Hoyt was a director of the American Car and Foundry Company, maker of railroad cars.  He and Ethel had five children (their first, John Jr., died in infancy in 1897).  The family's townhouse was on East 65th Street and their country home was on Contentment Island in Darien, Connecticut.

John Sherman Hoyt (original source unknown)

A one-line article in the New-York Tribune on April 24, 1915, read, "John Sherman Hoyt will erect a home costing $100,000 on the site he recently purchased at the northwest corner of Park av. and 79th st."  Not surprisingly, the Hoyts commissioned the architectural firm of Howells & Stokes to design the mansion.  Partner Isaac Newton Phelps Stokes was Ethel's brother and, although Howells & Stokes was the architect of record, Architecture magazine gave Stokes full credit for the design.

Construction costs rose to $150,000 (about $4.83 million in 2026).  The facade was faced in Pennsylvania granite and trimmed in limestone.  Stokes drew inspiration from Elizabethan manor houses.  The two-story entrance provided a commodious balcony at the third floor, sheltered by an overhanging roof.  The 16th century motif included projecting bays "fitted with English casement windows," as described by The New York Times, grouped openings with square-headed drip moldings, clustered chimneys and charming hooded dormers.

from the collection of the New York Public Library

Visitors entered into a "two-story hall with gallery," reported The New York Times.  "This with the drawing rooms occupies most of the ground floor," said the article.  Unexpectedly, the floors throughout the home were worthy of notice.  The floors on the ground level were of teak and oak, and those on the second floor, which included the large library, were of mahogany and oak.  The newspaper noted, "On the fourth floor there is a squash court and a large sun parlor."

A very young Ethel Valentine Stokes Hoyt (original source unknown)

Anson Phelps Stokes Hoyt and Sherman Reese Hoyt, were 20 and 17 years old, respectively, in 1918 when America entered World War I.  That year both were inducted into the army.  The privileged young men had, apparently, a greatly protective mother and grandmother.  On April 15, 1918, The Sun reported, "Mrs.
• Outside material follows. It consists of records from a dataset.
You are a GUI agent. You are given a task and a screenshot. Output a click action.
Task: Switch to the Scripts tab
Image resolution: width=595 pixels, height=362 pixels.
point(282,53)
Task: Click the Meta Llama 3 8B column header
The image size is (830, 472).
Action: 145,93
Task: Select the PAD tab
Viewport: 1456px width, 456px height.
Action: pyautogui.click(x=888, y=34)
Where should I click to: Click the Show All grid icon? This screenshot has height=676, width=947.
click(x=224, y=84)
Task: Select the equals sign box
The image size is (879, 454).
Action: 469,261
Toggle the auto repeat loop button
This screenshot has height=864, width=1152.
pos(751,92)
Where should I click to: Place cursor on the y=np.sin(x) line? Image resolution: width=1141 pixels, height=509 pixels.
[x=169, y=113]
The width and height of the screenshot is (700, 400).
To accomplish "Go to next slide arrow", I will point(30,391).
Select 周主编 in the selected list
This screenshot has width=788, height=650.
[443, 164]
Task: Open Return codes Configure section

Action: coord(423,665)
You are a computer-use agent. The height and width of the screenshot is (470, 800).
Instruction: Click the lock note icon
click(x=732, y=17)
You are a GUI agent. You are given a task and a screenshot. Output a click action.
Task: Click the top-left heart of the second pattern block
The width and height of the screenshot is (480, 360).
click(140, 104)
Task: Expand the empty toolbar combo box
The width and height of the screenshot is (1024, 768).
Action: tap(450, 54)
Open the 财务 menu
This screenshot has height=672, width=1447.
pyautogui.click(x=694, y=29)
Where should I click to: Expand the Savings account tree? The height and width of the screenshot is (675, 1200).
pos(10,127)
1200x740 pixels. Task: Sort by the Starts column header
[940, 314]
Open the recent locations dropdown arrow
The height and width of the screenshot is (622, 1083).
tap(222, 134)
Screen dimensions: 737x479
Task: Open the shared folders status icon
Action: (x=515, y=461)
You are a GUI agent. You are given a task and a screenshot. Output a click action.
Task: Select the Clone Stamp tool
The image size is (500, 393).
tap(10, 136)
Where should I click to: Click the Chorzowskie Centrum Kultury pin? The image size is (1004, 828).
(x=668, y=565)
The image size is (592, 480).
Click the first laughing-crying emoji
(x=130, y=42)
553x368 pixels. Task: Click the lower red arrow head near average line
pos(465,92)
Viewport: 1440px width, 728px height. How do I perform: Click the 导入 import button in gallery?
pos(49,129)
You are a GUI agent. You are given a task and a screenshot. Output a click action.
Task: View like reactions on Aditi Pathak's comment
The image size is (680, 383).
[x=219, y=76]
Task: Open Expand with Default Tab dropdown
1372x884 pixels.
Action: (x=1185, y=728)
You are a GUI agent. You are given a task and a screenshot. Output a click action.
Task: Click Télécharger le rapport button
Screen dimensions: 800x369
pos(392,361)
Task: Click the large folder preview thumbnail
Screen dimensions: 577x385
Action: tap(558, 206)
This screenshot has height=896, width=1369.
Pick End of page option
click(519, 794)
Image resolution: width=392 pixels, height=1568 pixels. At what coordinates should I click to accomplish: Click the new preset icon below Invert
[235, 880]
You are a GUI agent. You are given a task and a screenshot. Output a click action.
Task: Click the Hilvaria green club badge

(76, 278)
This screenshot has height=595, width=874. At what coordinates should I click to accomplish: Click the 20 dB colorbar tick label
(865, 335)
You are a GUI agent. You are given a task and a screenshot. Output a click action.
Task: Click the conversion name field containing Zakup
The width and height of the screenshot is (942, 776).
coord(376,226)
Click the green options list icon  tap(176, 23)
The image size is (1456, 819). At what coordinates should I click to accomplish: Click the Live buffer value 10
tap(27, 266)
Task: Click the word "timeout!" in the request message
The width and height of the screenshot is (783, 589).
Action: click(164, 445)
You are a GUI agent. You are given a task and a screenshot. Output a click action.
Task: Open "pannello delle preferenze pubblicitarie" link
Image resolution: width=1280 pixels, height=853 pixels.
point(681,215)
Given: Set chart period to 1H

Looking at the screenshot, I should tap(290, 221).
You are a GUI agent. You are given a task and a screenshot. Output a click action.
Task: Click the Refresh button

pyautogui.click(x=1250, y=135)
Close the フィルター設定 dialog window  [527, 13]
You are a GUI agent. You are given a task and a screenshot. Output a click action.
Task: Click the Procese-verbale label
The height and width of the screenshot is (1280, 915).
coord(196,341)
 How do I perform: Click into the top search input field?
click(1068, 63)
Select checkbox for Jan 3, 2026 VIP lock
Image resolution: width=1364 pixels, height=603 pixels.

Anson Phelps Stokes and Mrs. John Sherman Hoyt started for Chillicothe, Ohio, where members of their families are in training for war service."

The Hoyt family received disturbing news a year later, on April 3, 1919, when Anson's name was listed among the soldiers wounded in battle.  Happily, both sons returned home safely following the conflict.

John Sherman Hoyt's father had died in 1903 and on February 26, 1922, his mother, Rosina, died in the Hoyt mansion at 934 Fifth Avenue.  Half of her massive estate went to John's unmarried sister, Rosina Sherman Hoyt.  Each of John's and Ethel's children received $10,000 (about $187,000 today), and John was left one-quarter of the estate.  Rosina, who was now 48-years-old, moved into the Park Avenue mansion with the Hoyts.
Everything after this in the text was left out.